- Born: May 7, 1959 (age 67) Huntington, New York, U.S.
- Education: Columbia College; Columbia University; Juilliard School of Music;
- Occupations: Harpsichordist; Organist; Conductor; Academic teacher;
- Organization: Montreal Baroque Orchestra;

= Eric Milnes =

American harpsichordist, organist and conductor

Eric Milnes (born May 7, 1959) is an American harpsichordist, organist and conductor, especially in the field of Baroque music. He began a series of recordings of all Bach cantatas with singers performing one voice per part and the Montreal Baroque Orchestra.

== Career ==
Born in Huntington, New York, Milnes studied in New York City at Columbia College, Columbia University and the Juilliard School of Music. He made several recordings as instrumentalist and conductor of vocal music, conducting from the keyboard instrument in Baroque practice. He has appeared at international festivals in the United States, Canada and Europe.

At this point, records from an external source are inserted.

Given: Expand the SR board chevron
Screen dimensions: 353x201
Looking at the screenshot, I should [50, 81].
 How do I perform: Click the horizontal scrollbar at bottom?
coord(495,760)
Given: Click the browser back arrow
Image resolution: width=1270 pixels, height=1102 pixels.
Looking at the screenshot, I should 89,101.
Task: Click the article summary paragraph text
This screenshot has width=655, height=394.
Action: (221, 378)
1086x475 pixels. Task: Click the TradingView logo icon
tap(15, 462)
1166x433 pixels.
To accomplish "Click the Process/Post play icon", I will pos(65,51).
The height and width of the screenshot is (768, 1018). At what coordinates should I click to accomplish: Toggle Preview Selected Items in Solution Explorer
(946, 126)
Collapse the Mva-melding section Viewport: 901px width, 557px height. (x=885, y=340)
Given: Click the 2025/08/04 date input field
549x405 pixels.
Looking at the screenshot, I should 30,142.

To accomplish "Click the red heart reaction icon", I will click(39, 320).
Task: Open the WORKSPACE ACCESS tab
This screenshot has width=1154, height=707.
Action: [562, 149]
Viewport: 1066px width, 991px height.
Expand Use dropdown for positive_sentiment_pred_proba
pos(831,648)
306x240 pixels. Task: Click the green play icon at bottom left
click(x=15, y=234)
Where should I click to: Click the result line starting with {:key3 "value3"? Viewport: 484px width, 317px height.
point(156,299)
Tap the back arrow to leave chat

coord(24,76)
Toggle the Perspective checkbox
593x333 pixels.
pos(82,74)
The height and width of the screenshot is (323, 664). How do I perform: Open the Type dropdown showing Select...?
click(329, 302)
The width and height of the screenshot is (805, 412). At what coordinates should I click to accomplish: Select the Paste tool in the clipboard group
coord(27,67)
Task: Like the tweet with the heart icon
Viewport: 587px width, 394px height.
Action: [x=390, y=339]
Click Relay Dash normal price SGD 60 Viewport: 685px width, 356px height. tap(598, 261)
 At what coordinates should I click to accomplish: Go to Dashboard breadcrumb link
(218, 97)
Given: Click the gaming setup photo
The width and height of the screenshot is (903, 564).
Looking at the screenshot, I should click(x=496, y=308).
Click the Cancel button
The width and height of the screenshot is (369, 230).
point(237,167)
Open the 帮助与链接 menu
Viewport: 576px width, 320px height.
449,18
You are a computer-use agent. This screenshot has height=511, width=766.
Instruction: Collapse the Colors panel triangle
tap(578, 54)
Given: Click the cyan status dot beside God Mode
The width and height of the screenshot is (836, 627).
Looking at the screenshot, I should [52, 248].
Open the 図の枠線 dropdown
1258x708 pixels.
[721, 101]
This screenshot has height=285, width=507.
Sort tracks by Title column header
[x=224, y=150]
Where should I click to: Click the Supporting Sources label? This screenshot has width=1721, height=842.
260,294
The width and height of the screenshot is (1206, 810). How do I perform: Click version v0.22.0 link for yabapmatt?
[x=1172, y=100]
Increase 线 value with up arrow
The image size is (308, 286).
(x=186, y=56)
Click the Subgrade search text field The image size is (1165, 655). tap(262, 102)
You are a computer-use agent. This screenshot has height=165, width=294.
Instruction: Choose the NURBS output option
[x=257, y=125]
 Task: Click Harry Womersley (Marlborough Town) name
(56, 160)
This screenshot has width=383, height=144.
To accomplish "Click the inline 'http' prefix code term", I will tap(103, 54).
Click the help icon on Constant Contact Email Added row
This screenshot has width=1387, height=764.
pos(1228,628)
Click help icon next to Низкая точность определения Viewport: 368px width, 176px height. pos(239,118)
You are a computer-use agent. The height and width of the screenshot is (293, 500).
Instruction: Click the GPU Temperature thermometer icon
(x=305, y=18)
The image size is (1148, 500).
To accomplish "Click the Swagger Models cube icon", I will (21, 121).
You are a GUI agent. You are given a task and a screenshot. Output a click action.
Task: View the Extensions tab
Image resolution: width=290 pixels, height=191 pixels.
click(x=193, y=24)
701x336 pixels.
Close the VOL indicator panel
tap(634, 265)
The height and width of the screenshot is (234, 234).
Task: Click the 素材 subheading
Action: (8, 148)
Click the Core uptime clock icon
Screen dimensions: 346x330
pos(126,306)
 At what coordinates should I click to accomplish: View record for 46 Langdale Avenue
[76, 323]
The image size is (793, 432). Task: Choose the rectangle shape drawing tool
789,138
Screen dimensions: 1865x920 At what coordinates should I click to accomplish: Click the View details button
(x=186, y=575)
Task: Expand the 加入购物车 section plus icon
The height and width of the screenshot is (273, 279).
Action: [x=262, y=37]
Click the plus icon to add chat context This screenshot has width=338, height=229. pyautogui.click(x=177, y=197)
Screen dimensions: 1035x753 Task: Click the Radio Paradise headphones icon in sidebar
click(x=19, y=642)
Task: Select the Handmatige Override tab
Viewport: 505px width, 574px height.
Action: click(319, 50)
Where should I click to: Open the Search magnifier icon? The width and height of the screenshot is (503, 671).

He recorded settings by Salamone Rossi, a Jewish composer at the court of the Duke of Mantua, of texts in Hebrew from the Song of Songs in 2012, with New York Baroque, an ensemble of eight singers with continuo. A reviewer noted the performances evoked a certain "flavour of secrecy", fitting music that was "underground" at the time of creation, with little variation in dynamic and tempo.

A reviewer noted his recordings of four Bach cantatas with singers in OVPP fashion and the Montreal Baroque Orchestra, as part of a planned cycle of the works, induced "animated, stylistically assured playing" with "a sure feel for tempo and Bachian rhetoric". Another part of the series, called Cantatas for Mary, and presenting Herz und Mund und Tat und Leben, BWV 147, Ich habe genug, BWV 82, and Wie schön leuchtet der Morgenstern, BWV 1, was reviewed as enlightening, with soloists "whose stylish, energetic singing is a pure joy to hear" and an orchestra with warm, articulate strings and brilliantly resonant trumpet and horns."